Un voyage qui va changer sa vie
Bien avant le confinement, Jules Colin a voyagé en Roumanie pendant un an et pendant huit mois au Vietnam pour valider son Master 2. « J’ai dû revenir à cause du Visa, sinon je serais probablement resté », concède-t-il. Il rencontre un français avec qui il se lie d’amitié et ensemble ils réfléchissent au problème du jetable et comment développer le réutilisable et les fontaines à eau. Finalement son acolyte préférera voyager, mais l’idée d’entreprendre poursuit Jules Colin. Le confinement ne sera que le facteur accélérant.

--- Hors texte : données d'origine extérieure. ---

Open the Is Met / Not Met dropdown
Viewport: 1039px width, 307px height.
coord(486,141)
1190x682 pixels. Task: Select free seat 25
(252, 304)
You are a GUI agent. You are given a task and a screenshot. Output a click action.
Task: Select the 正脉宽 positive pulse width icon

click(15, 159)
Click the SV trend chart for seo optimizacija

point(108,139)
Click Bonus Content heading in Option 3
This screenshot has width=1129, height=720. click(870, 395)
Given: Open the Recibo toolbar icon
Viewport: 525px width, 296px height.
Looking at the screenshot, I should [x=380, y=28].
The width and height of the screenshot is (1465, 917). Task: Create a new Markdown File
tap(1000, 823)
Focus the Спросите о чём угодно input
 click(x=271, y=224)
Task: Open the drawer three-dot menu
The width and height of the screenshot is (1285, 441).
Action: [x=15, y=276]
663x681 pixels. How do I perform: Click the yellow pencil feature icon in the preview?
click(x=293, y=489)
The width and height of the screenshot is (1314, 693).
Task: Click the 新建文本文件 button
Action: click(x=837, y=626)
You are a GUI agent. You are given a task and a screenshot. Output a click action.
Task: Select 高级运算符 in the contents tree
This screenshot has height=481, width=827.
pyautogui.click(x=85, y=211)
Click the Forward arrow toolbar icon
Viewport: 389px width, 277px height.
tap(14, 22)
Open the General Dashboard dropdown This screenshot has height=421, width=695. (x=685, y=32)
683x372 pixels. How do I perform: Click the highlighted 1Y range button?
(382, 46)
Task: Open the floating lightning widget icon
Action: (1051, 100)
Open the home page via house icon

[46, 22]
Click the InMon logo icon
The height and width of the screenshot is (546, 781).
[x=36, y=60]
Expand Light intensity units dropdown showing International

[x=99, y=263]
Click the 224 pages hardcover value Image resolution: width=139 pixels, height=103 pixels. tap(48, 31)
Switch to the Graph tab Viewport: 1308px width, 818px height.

Les gourdes, il en utilise depuis toujours dans l’événementiel. Mais ces dernières sont personnelles, notamment parce qu’elles ne vont pas au lave-vaisselle facilement. Ok pour la réutiliser pour soi, mais pas vraiment dans l’usage de la prêter à quelqu’un. Dans ce cas, comment faire pour les centres de loisirs, les hôtels qui utilisent encore des bouteilles en plastique ou des carafes, les associations sportives ? Dans les festivals même combat : les organisateurs investissent chaque année des milliers d’euros dans des gourdes personnelles à l’effigie de l’événement avec laquelle le public repart à la fin. Mais si le spectateur participe à 3 ou 4 festivals dans l’année il accumule ses gourdes, les range dans ses placards et crée ainsi… des déchets durables. Comme pour tout, même constat : a-t-on besoin d’autant d’objets ?
La solution : dessiner un produit qui s’ouvre de telle sorte que l’objet puisse se laver mieux et avec lequel les participants des événements ne repartiront pas. « J’ai fait appelle à ma belle-sœur qui est designeuse d’intérieur. Depuis l’objet a beaucoup changé bien sûr mais ça nous a donné l’élan », raconte Jules Colin, qui a depuis protégé la création auprès de l’Inpi en dessins et modèles. L’industrie était un environnement complètement nouveau pour lui, mais il n’est pas à un challenge près. « J’ai été voir l’usine Milplast à Remiremont avec qui j’ai découvert le métier. Un bureau d’études m’a accompagné dans la faisabilité », souligne-t-il.
La projet était bien avancé mais restait la question du financement. C’est finalement BPI qui donne le top départ en lui octroyant une bourse. « Je me suis dit je me lance, et la crise covid est tombée juste après. Ca tombait bien, je n’avais plus que ce projet à développer ».
Aujourd’hui, l’entreprise Botcup compte 4 personnes et a réceptionné ses premiers moules pour lancer la production. « Il y a parfois eu du retard à cause de la situation mondiale sur l’approvisionnement, mais tout finit par se décanter », se réjouit-il. Le projet vosgien a été sélectionné par la Région Grand Est et a obtenu une bourse de 83000€ pour développer son activité. De quoi réimaginer complètement l’utilisation des gourdes à usage collectif.